His experiences of serving in the First World War will be the subject of a future post.

This particular item turned up in the boxes of his notebooks and papers. If bandages could talk, it certainly would have a tale to tell.
Whilst it is unused, it is not in pristine condition. How and why did it survive? Did it become an object of superstition?  A kind of good luck charm? The emergency bandage that never needed to be deployed?
Why was it still among this man’s papers in 1974, when they were deposited by his widow?
Its cover is filthy and mud stained. There must have been a time when it was regarded with distaste or even disgust!

The GMCRO holds records for operations performed at Withington Hospital, Nell Lane, during the First World War. Volunteers have been transcribing these so that at some point in the future they can be indexed and accessed. They also include records relating to German patients.

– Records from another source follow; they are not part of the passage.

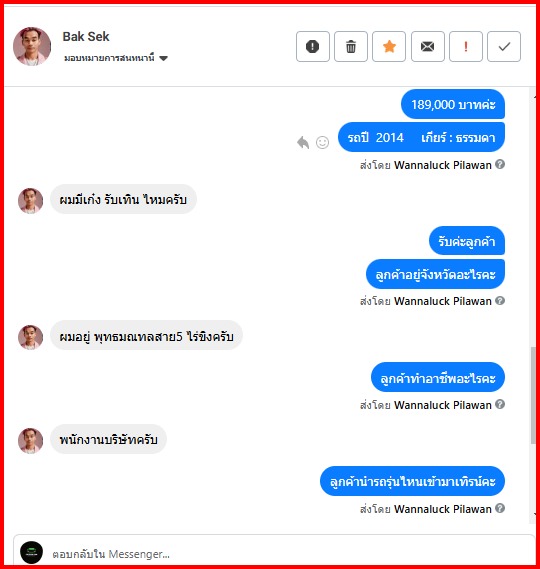View Bak Sek header profile photo
Image resolution: width=540 pixels, height=569 pixels.
pyautogui.click(x=32, y=46)
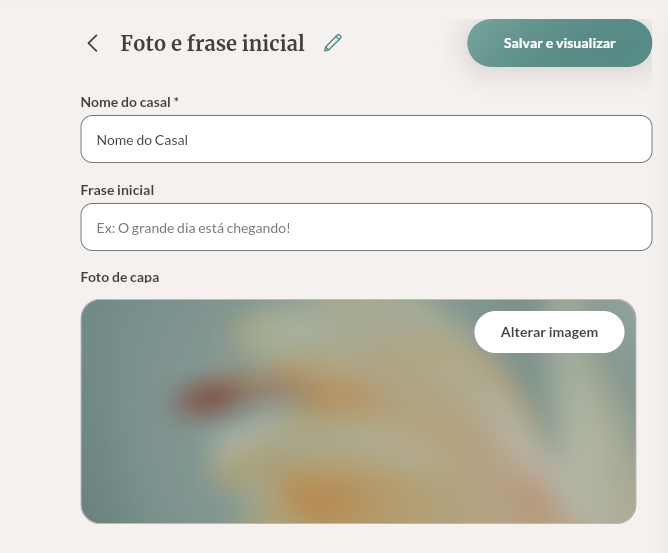
Task: Click the 'Frase inicial' field label
Action: coord(117,190)
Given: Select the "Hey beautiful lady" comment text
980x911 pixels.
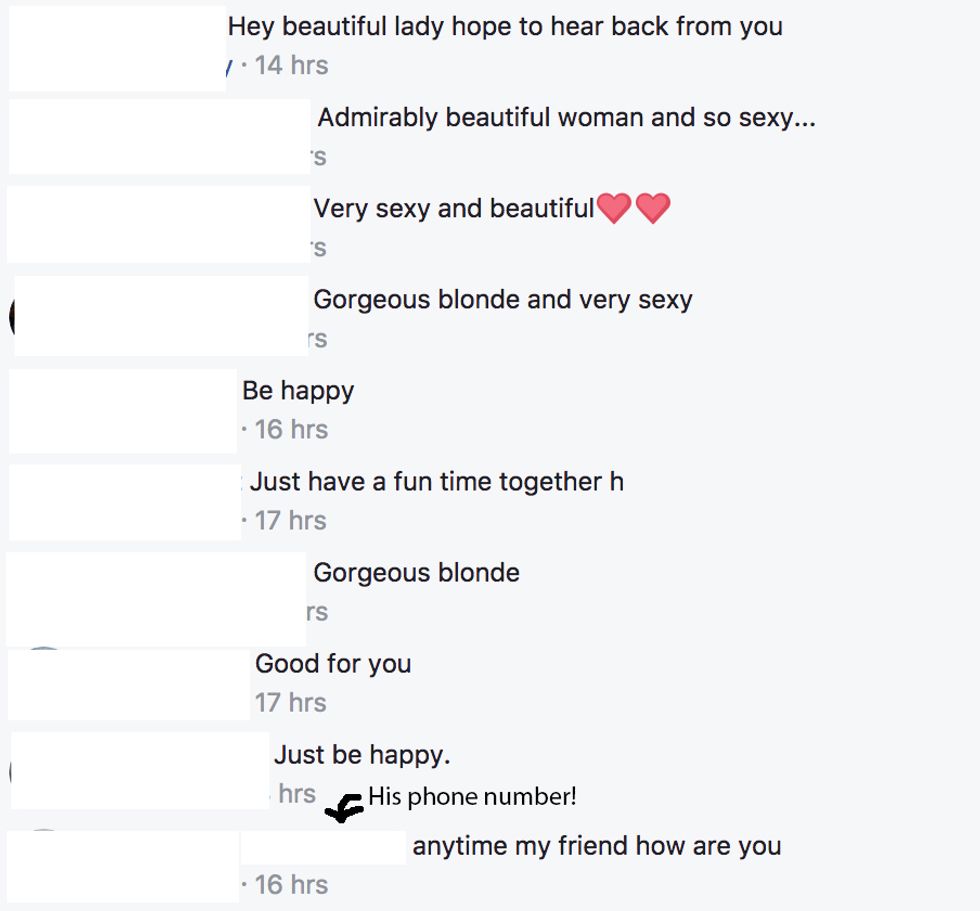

The dates of admissions and operations, continuing right through until 1919, raised questions as to why men continued to be treated for gunshot wounds long after the end of the war.
Lesley Oldham, one of the volunteers on the GM1914 project, has a background of involvement in the Royal Army Medical Corps (RAMC). She  passed on a copy of a contemporary article from The Lancet regarding wounds in war.
The Bradshaw Lecture on Wounds in War was delivered before the Royal College of Surgeons of England on December 20th 1915. The speaker was Surgeon-General Sir Anthony Bowlby, K.C.M.G., A.M.S, Surgeon-in- ordinary to H.M. The King; Consulting Surgeon to the British Expeditionary Force in France; Surgeon to St. Bartholomew’s Hospital.
It is a long and very detailed lecture, illustrated with photographs and images of microscope slides.
His experiences in the Boer War  hadn’t prepared him and his medical corps colleagues for the very different conditions in France. South Africa was an uncultivated terrain, supporting few people or domestic animals. The soil was dry and sandy, uncontaminated by manure. The climate was breezy and hot. Pathogenic organisms were not widespread in the soil.
The situation in France was the opposite. Rainfall was heavy and the vegetation luxuriant. It was heavily populated and farming supported cattle and pigs. Every form of microorganism could flourish in the soil.
The design of bullets also created a different type of entry and exit wound. Shells, bombs, hand grenades and shrapnel created terrible wounds to tissue, bone and muscle. New and different missiles created injuries never before seen in wartime medical experience, and certainly beyond any domestic medical experiences.
In France soldiers were living in mud and manure. Their uniforms were contaminated.Their skin was unwashed. Corpses of animals and men rotted in the trenches.
Any wounds introduced bacteria and infection to the body. Wounded soldiers might be left lying out between opposing trenches. Carrying them through flooded trenches for transport to clearing stations could exacerbate their injuries.
There are graphic descriptions of cases seen and observed, for the benefit of the professional medical personnel present at the Bradshaw lecture.
The condition of the wounded soldiers is also commented on. Cold, exhausted, hungry and thirsty, in shock from loss of blood and injury, they had also been coping with the terrible environment of the trenches.
When discussing secondary complications of wounds, he refers to Alexander Fleming’s work on bacterial infection. Gas forming anaerobes resulted in gas  gangrene, a life threatening condition.The original  injury may have been treatable, but the rapid infection caused by staphylococcal and streptococcal bacteria swiftly took hold and destroyed the system.
War time experiences accelerated the medical professions’s understanding of sepsis and infection. New treatments and approaches were developed for all types of conditions, from shell shock to loss of limbs.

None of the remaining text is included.